== Directions for this task ==
Print the line that contains "Legal Repository (818, 1825)" and every line after it through the last line of the records below, exactly as written and nothing else.
[Dataset records — start]
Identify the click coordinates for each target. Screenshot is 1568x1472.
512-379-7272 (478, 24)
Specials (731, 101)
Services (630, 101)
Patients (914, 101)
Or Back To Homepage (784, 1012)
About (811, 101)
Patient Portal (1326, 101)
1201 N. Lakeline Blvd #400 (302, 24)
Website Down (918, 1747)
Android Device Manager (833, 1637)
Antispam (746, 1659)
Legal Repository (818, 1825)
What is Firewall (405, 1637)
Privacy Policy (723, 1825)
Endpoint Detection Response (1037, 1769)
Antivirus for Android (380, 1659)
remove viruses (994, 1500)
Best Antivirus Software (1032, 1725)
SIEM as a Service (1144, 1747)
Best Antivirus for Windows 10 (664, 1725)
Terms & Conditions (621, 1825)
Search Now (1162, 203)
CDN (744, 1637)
[Dataset records — finish]
== Task result ==
Legal Repository (818, 1825)
What is Firewall (405, 1637)
Privacy Policy (723, 1825)
Endpoint Detection Response (1037, 1769)
Antivirus for Android (380, 1659)
remove viruses (994, 1500)
Best Antivirus Software (1032, 1725)
SIEM as a Service (1144, 1747)
Best Antivirus for Windows 10 (664, 1725)
Terms & Conditions (621, 1825)
Search Now (1162, 203)
CDN (744, 1637)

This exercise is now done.